_Exercise objective_: The required output is every record, reproduced exactly.

_Material for the task_:
━━━
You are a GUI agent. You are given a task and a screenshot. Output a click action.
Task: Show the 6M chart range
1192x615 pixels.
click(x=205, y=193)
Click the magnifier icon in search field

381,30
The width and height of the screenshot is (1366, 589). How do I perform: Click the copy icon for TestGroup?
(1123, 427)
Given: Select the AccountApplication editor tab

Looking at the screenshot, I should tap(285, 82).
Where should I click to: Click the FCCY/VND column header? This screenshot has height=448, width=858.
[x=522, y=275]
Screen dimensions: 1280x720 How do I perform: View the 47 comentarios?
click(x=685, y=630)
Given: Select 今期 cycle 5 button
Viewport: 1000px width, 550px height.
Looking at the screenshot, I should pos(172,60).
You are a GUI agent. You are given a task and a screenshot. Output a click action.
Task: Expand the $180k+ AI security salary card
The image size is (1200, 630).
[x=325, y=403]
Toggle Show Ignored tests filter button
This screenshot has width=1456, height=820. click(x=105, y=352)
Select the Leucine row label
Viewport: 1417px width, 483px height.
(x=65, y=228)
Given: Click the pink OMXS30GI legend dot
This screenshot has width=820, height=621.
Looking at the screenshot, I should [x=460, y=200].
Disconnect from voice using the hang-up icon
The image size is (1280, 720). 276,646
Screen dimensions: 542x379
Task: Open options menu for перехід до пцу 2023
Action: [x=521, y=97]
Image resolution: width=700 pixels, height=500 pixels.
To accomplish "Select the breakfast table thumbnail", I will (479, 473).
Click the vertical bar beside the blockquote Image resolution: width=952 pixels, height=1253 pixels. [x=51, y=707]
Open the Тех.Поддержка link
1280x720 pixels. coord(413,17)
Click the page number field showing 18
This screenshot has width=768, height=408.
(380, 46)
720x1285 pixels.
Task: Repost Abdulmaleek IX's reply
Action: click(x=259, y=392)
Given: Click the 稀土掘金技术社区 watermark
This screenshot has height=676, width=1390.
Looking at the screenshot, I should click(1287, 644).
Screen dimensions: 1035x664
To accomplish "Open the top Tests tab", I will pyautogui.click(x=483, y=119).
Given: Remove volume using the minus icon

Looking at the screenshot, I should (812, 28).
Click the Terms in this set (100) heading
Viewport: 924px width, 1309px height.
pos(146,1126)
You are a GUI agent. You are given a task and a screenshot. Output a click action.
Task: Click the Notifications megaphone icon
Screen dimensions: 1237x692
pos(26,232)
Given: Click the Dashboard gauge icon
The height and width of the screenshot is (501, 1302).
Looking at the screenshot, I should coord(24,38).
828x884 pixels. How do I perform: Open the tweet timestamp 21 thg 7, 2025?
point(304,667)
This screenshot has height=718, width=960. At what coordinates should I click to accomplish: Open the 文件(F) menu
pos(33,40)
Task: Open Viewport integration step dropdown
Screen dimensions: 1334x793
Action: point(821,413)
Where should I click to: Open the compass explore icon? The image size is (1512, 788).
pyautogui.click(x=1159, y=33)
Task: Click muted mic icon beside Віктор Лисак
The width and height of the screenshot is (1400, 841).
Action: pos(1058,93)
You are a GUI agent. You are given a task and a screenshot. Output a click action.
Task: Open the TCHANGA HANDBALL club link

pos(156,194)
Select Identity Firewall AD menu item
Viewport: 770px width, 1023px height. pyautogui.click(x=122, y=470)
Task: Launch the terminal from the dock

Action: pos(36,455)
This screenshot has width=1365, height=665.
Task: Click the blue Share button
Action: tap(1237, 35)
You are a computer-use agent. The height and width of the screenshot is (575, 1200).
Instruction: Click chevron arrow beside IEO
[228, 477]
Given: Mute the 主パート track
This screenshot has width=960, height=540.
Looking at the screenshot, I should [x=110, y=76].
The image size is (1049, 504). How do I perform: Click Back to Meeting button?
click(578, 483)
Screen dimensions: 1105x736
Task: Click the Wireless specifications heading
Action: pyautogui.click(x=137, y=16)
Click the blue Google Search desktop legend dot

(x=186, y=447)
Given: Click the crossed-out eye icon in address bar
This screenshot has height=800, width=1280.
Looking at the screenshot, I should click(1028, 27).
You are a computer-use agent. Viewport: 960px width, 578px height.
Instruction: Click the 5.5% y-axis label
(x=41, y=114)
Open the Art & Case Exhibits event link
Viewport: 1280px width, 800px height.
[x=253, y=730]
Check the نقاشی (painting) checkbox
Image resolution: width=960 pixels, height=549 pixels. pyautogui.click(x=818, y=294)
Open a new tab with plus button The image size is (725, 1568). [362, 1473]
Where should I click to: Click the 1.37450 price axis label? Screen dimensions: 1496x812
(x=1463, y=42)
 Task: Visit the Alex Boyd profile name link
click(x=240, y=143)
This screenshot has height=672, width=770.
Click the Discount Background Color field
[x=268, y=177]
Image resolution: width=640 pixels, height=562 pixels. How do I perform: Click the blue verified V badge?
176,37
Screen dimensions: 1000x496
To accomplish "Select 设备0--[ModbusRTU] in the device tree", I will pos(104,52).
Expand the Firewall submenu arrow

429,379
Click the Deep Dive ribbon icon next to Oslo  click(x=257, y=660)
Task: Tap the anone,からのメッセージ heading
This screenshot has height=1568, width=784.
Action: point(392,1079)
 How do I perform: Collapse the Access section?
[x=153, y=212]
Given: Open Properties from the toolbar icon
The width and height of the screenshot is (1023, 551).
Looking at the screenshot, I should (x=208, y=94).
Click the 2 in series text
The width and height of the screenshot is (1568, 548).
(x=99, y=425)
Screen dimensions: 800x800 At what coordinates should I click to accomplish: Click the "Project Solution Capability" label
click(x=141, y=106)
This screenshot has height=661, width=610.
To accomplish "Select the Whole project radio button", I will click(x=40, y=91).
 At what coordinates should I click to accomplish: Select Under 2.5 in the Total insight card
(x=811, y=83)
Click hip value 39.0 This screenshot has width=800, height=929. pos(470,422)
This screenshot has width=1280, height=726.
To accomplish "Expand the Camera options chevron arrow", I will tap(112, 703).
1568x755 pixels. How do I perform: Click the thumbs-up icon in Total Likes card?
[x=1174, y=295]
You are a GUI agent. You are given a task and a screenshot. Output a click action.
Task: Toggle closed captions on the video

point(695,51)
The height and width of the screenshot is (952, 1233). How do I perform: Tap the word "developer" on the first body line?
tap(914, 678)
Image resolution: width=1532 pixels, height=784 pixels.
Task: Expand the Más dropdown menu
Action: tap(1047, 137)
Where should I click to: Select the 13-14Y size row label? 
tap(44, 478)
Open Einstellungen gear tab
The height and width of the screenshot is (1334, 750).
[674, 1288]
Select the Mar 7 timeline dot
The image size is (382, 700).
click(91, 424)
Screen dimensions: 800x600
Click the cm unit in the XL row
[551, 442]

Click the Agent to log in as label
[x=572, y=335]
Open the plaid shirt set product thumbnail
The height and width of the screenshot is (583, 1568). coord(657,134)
━━━
_Output of the exercise_:
You are a GUI agent. You are given a task and a screenshot. Output a click action.
Task: Show the 6M chart range
1192x615 pixels.
click(x=205, y=193)
Click the magnifier icon in search field

381,30
The width and height of the screenshot is (1366, 589). How do I perform: Click the copy icon for TestGroup?
(1123, 427)
Given: Select the AccountApplication editor tab

Looking at the screenshot, I should tap(285, 82).
Where should I click to: Click the FCCY/VND column header? This screenshot has height=448, width=858.
[x=522, y=275]
Screen dimensions: 1280x720 How do I perform: View the 47 comentarios?
click(x=685, y=630)
Given: Select 今期 cycle 5 button
Viewport: 1000px width, 550px height.
Looking at the screenshot, I should pos(172,60).
You are a GUI agent. You are given a task and a screenshot. Output a click action.
Task: Expand the $180k+ AI security salary card
The image size is (1200, 630).
[x=325, y=403]
Toggle Show Ignored tests filter button
This screenshot has width=1456, height=820. click(x=105, y=352)
Select the Leucine row label
Viewport: 1417px width, 483px height.
(x=65, y=228)
Given: Click the pink OMXS30GI legend dot
This screenshot has width=820, height=621.
Looking at the screenshot, I should [x=460, y=200].
Disconnect from voice using the hang-up icon
The image size is (1280, 720). 276,646
Screen dimensions: 542x379
Task: Open options menu for перехід до пцу 2023
Action: [x=521, y=97]
Image resolution: width=700 pixels, height=500 pixels.
To accomplish "Select the breakfast table thumbnail", I will (479, 473).
Click the vertical bar beside the blockquote Image resolution: width=952 pixels, height=1253 pixels. [x=51, y=707]
Open the Тех.Поддержка link
1280x720 pixels. coord(413,17)
Click the page number field showing 18
This screenshot has width=768, height=408.
(380, 46)
720x1285 pixels.
Task: Repost Abdulmaleek IX's reply
Action: click(x=259, y=392)
Given: Click the 稀土掘金技术社区 watermark
This screenshot has height=676, width=1390.
Looking at the screenshot, I should click(1287, 644).
Screen dimensions: 1035x664
To accomplish "Open the top Tests tab", I will pyautogui.click(x=483, y=119).
Given: Remove volume using the minus icon

Looking at the screenshot, I should (812, 28).
Click the Terms in this set (100) heading
Viewport: 924px width, 1309px height.
pos(146,1126)
You are a GUI agent. You are given a task and a screenshot. Output a click action.
Task: Click the Notifications megaphone icon
Screen dimensions: 1237x692
pos(26,232)
Given: Click the Dashboard gauge icon
The height and width of the screenshot is (501, 1302).
Looking at the screenshot, I should coord(24,38).
828x884 pixels. How do I perform: Open the tweet timestamp 21 thg 7, 2025?
point(304,667)
This screenshot has height=718, width=960. At what coordinates should I click to accomplish: Open the 文件(F) menu
pos(33,40)
Task: Open Viewport integration step dropdown
Screen dimensions: 1334x793
Action: point(821,413)
Where should I click to: Open the compass explore icon? The image size is (1512, 788).
pyautogui.click(x=1159, y=33)
Task: Click muted mic icon beside Віктор Лисак
The width and height of the screenshot is (1400, 841).
Action: pos(1058,93)
You are a GUI agent. You are given a task and a screenshot. Output a click action.
Task: Open the TCHANGA HANDBALL club link

pos(156,194)
Select Identity Firewall AD menu item
Viewport: 770px width, 1023px height. pyautogui.click(x=122, y=470)
Task: Launch the terminal from the dock

Action: pos(36,455)
This screenshot has width=1365, height=665.
Task: Click the blue Share button
Action: tap(1237, 35)
You are a computer-use agent. The height and width of the screenshot is (575, 1200).
Instruction: Click chevron arrow beside IEO
[228, 477]
Given: Mute the 主パート track
This screenshot has width=960, height=540.
Looking at the screenshot, I should [x=110, y=76].
The image size is (1049, 504). How do I perform: Click Back to Meeting button?
click(578, 483)
Screen dimensions: 1105x736
Task: Click the Wireless specifications heading
Action: pyautogui.click(x=137, y=16)
Click the blue Google Search desktop legend dot

(x=186, y=447)
Given: Click the crossed-out eye icon in address bar
This screenshot has height=800, width=1280.
Looking at the screenshot, I should click(1028, 27).
You are a computer-use agent. Viewport: 960px width, 578px height.
Instruction: Click the 5.5% y-axis label
(x=41, y=114)
Open the Art & Case Exhibits event link
Viewport: 1280px width, 800px height.
[x=253, y=730]
Check the نقاشی (painting) checkbox
Image resolution: width=960 pixels, height=549 pixels. pyautogui.click(x=818, y=294)
Open a new tab with plus button The image size is (725, 1568). [362, 1473]
Where should I click to: Click the 1.37450 price axis label? Screen dimensions: 1496x812
(x=1463, y=42)
 Task: Visit the Alex Boyd profile name link
click(x=240, y=143)
This screenshot has height=672, width=770.
Click the Discount Background Color field
[x=268, y=177]
Image resolution: width=640 pixels, height=562 pixels. How do I perform: Click the blue verified V badge?
176,37
Screen dimensions: 1000x496
To accomplish "Select 设备0--[ModbusRTU] in the device tree", I will pos(104,52).
Expand the Firewall submenu arrow

429,379
Click the Deep Dive ribbon icon next to Oslo  click(x=257, y=660)
Task: Tap the anone,からのメッセージ heading
This screenshot has height=1568, width=784.
Action: point(392,1079)
 How do I perform: Collapse the Access section?
[x=153, y=212]
Given: Open Properties from the toolbar icon
The width and height of the screenshot is (1023, 551).
Looking at the screenshot, I should (x=208, y=94).
Click the 2 in series text
The width and height of the screenshot is (1568, 548).
(x=99, y=425)
Screen dimensions: 800x800 At what coordinates should I click to accomplish: Click the "Project Solution Capability" label
click(x=141, y=106)
This screenshot has height=661, width=610.
To accomplish "Select the Whole project radio button", I will click(x=40, y=91).
 At what coordinates should I click to accomplish: Select Under 2.5 in the Total insight card
(x=811, y=83)
Click hip value 39.0 This screenshot has width=800, height=929. pos(470,422)
This screenshot has width=1280, height=726.
To accomplish "Expand the Camera options chevron arrow", I will tap(112, 703).
1568x755 pixels. How do I perform: Click the thumbs-up icon in Total Likes card?
[x=1174, y=295]
You are a GUI agent. You are given a task and a screenshot. Output a click action.
Task: Toggle closed captions on the video

point(695,51)
The height and width of the screenshot is (952, 1233). How do I perform: Tap the word "developer" on the first body line?
tap(914, 678)
Image resolution: width=1532 pixels, height=784 pixels.
Task: Expand the Más dropdown menu
Action: tap(1047, 137)
Where should I click to: Select the 13-14Y size row label? 
tap(44, 478)
Open Einstellungen gear tab
The height and width of the screenshot is (1334, 750).
[674, 1288]
Select the Mar 7 timeline dot
The image size is (382, 700).
click(91, 424)
Screen dimensions: 800x600
Click the cm unit in the XL row
[551, 442]

Click the Agent to log in as label
[x=572, y=335]
Open the plaid shirt set product thumbnail
The height and width of the screenshot is (583, 1568). coord(657,134)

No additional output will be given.